◆ Activity
An exact copy of all the data below is required.

◆ Provided records
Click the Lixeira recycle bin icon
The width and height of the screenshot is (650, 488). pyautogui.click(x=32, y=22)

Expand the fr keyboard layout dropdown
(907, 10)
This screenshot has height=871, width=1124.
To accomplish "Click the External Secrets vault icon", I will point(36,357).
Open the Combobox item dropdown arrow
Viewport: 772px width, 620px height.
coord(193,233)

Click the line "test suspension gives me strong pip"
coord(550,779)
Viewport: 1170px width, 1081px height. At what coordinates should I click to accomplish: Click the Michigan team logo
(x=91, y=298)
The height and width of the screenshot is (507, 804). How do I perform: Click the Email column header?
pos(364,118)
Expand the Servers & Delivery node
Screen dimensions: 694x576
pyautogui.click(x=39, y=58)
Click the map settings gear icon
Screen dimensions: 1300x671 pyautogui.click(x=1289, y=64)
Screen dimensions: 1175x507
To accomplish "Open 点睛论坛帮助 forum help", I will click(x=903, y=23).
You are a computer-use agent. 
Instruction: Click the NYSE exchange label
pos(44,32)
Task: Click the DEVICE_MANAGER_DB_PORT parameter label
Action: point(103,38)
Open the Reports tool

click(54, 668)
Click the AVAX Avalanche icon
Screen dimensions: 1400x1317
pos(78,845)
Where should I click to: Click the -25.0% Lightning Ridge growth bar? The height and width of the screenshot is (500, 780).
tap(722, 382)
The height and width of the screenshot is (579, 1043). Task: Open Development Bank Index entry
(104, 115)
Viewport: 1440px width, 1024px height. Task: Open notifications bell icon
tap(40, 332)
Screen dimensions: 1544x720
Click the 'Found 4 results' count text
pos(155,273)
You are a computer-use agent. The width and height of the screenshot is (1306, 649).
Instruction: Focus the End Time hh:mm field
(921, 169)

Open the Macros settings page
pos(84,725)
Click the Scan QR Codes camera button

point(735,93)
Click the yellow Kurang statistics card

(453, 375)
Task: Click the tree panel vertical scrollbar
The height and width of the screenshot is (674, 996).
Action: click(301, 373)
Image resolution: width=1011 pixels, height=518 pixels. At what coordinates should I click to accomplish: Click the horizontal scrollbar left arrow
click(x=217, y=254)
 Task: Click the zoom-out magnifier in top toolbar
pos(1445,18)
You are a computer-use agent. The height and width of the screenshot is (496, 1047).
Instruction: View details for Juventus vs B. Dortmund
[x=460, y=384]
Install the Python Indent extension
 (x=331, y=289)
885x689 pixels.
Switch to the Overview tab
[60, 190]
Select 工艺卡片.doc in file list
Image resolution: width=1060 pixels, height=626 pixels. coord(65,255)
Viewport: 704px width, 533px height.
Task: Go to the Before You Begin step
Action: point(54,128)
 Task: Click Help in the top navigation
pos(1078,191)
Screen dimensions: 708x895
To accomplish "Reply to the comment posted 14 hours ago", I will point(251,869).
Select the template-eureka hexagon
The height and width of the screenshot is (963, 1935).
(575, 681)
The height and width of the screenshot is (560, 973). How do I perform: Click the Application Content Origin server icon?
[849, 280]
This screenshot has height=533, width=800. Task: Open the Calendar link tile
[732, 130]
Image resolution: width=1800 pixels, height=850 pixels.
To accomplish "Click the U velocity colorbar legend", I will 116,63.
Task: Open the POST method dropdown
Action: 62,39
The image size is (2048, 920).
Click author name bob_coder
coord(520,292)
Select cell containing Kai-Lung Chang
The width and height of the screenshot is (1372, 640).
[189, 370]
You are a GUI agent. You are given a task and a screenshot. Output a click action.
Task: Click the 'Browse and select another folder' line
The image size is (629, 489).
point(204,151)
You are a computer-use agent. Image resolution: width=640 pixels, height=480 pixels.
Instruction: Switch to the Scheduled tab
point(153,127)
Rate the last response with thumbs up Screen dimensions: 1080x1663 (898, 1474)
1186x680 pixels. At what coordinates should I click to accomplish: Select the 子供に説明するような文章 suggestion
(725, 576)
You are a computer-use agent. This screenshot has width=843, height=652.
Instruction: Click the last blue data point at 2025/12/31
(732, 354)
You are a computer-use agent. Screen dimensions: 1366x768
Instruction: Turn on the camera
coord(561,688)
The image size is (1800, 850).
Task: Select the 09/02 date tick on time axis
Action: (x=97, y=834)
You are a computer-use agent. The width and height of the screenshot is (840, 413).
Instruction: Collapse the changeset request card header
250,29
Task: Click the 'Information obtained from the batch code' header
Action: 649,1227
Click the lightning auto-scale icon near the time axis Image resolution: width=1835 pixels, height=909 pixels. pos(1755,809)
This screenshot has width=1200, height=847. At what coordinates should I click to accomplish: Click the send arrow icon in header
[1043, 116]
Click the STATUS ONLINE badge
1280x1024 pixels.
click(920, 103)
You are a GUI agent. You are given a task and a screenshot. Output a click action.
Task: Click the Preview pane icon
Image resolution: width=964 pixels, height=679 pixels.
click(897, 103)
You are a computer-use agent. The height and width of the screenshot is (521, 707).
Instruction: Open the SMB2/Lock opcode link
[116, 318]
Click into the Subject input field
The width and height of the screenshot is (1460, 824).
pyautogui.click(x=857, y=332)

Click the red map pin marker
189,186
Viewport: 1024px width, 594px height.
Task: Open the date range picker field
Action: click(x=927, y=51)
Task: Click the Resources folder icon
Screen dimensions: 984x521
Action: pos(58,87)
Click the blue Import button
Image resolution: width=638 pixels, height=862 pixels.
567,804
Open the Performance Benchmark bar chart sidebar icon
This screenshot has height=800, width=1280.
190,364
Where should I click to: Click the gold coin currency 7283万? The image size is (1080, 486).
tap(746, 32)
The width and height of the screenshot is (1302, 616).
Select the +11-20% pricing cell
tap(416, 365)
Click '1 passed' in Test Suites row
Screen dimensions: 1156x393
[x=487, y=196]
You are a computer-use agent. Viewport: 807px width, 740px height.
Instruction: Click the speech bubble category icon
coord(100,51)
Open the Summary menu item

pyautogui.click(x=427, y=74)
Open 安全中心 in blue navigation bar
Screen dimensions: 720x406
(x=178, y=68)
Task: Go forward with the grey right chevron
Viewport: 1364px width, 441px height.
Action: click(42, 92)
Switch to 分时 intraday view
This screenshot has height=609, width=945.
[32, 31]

◆ Result
Click the Lixeira recycle bin icon
The width and height of the screenshot is (650, 488). pyautogui.click(x=32, y=22)

Expand the fr keyboard layout dropdown
(907, 10)
This screenshot has height=871, width=1124.
To accomplish "Click the External Secrets vault icon", I will point(36,357).
Open the Combobox item dropdown arrow
Viewport: 772px width, 620px height.
coord(193,233)

Click the line "test suspension gives me strong pip"
coord(550,779)
Viewport: 1170px width, 1081px height. At what coordinates should I click to accomplish: Click the Michigan team logo
(x=91, y=298)
The height and width of the screenshot is (507, 804). How do I perform: Click the Email column header?
pos(364,118)
Expand the Servers & Delivery node
Screen dimensions: 694x576
pyautogui.click(x=39, y=58)
Click the map settings gear icon
Screen dimensions: 1300x671 pyautogui.click(x=1289, y=64)
Screen dimensions: 1175x507
To accomplish "Open 点睛论坛帮助 forum help", I will click(x=903, y=23).
You are a computer-use agent. 
Instruction: Click the NYSE exchange label
pos(44,32)
Task: Click the DEVICE_MANAGER_DB_PORT parameter label
Action: point(103,38)
Open the Reports tool

click(54, 668)
Click the AVAX Avalanche icon
Screen dimensions: 1400x1317
pos(78,845)
Where should I click to: Click the -25.0% Lightning Ridge growth bar? The height and width of the screenshot is (500, 780).
tap(722, 382)
The height and width of the screenshot is (579, 1043). Task: Open Development Bank Index entry
(104, 115)
Viewport: 1440px width, 1024px height. Task: Open notifications bell icon
tap(40, 332)
Screen dimensions: 1544x720
Click the 'Found 4 results' count text
pos(155,273)
You are a computer-use agent. The width and height of the screenshot is (1306, 649).
Instruction: Focus the End Time hh:mm field
(921, 169)

Open the Macros settings page
pos(84,725)
Click the Scan QR Codes camera button

point(735,93)
Click the yellow Kurang statistics card

(453, 375)
Task: Click the tree panel vertical scrollbar
The height and width of the screenshot is (674, 996).
Action: click(301, 373)
Image resolution: width=1011 pixels, height=518 pixels. At what coordinates should I click to accomplish: Click the horizontal scrollbar left arrow
click(x=217, y=254)
 Task: Click the zoom-out magnifier in top toolbar
pos(1445,18)
You are a computer-use agent. The height and width of the screenshot is (496, 1047).
Instruction: View details for Juventus vs B. Dortmund
[x=460, y=384]
Install the Python Indent extension
 (x=331, y=289)
885x689 pixels.
Switch to the Overview tab
[60, 190]
Select 工艺卡片.doc in file list
Image resolution: width=1060 pixels, height=626 pixels. coord(65,255)
Viewport: 704px width, 533px height.
Task: Go to the Before You Begin step
Action: point(54,128)
 Task: Click Help in the top navigation
pos(1078,191)
Screen dimensions: 708x895
To accomplish "Reply to the comment posted 14 hours ago", I will point(251,869).
Select the template-eureka hexagon
The height and width of the screenshot is (963, 1935).
(575, 681)
The height and width of the screenshot is (560, 973). How do I perform: Click the Application Content Origin server icon?
[849, 280]
This screenshot has height=533, width=800. Task: Open the Calendar link tile
[732, 130]
Image resolution: width=1800 pixels, height=850 pixels.
To accomplish "Click the U velocity colorbar legend", I will 116,63.
Task: Open the POST method dropdown
Action: 62,39
The image size is (2048, 920).
Click author name bob_coder
coord(520,292)
Select cell containing Kai-Lung Chang
The width and height of the screenshot is (1372, 640).
[189, 370]
You are a GUI agent. You are given a task and a screenshot. Output a click action.
Task: Click the 'Browse and select another folder' line
The image size is (629, 489).
point(204,151)
You are a computer-use agent. Image resolution: width=640 pixels, height=480 pixels.
Instruction: Switch to the Scheduled tab
point(153,127)
Rate the last response with thumbs up Screen dimensions: 1080x1663 (898, 1474)
1186x680 pixels. At what coordinates should I click to accomplish: Select the 子供に説明するような文章 suggestion
(725, 576)
You are a computer-use agent. This screenshot has width=843, height=652.
Instruction: Click the last blue data point at 2025/12/31
(732, 354)
You are a computer-use agent. Screen dimensions: 1366x768
Instruction: Turn on the camera
coord(561,688)
The image size is (1800, 850).
Task: Select the 09/02 date tick on time axis
Action: (x=97, y=834)
You are a computer-use agent. The width and height of the screenshot is (840, 413).
Instruction: Collapse the changeset request card header
250,29
Task: Click the 'Information obtained from the batch code' header
Action: 649,1227
Click the lightning auto-scale icon near the time axis Image resolution: width=1835 pixels, height=909 pixels. pos(1755,809)
This screenshot has width=1200, height=847. At what coordinates should I click to accomplish: Click the send arrow icon in header
[1043, 116]
Click the STATUS ONLINE badge
1280x1024 pixels.
click(920, 103)
You are a GUI agent. You are given a task and a screenshot. Output a click action.
Task: Click the Preview pane icon
Image resolution: width=964 pixels, height=679 pixels.
click(897, 103)
You are a computer-use agent. The height and width of the screenshot is (521, 707).
Instruction: Open the SMB2/Lock opcode link
[116, 318]
Click into the Subject input field
The width and height of the screenshot is (1460, 824).
pyautogui.click(x=857, y=332)

Click the red map pin marker
189,186
Viewport: 1024px width, 594px height.
Task: Open the date range picker field
Action: click(x=927, y=51)
Task: Click the Resources folder icon
Screen dimensions: 984x521
Action: pos(58,87)
Click the blue Import button
Image resolution: width=638 pixels, height=862 pixels.
567,804
Open the Performance Benchmark bar chart sidebar icon
This screenshot has height=800, width=1280.
190,364
Where should I click to: Click the gold coin currency 7283万? The image size is (1080, 486).
tap(746, 32)
The width and height of the screenshot is (1302, 616).
Select the +11-20% pricing cell
tap(416, 365)
Click '1 passed' in Test Suites row
Screen dimensions: 1156x393
[x=487, y=196]
You are a computer-use agent. Viewport: 807px width, 740px height.
Instruction: Click the speech bubble category icon
coord(100,51)
Open the Summary menu item

pyautogui.click(x=427, y=74)
Open 安全中心 in blue navigation bar
Screen dimensions: 720x406
(x=178, y=68)
Task: Go forward with the grey right chevron
Viewport: 1364px width, 441px height.
Action: click(42, 92)
Switch to 分时 intraday view
This screenshot has height=609, width=945.
[32, 31]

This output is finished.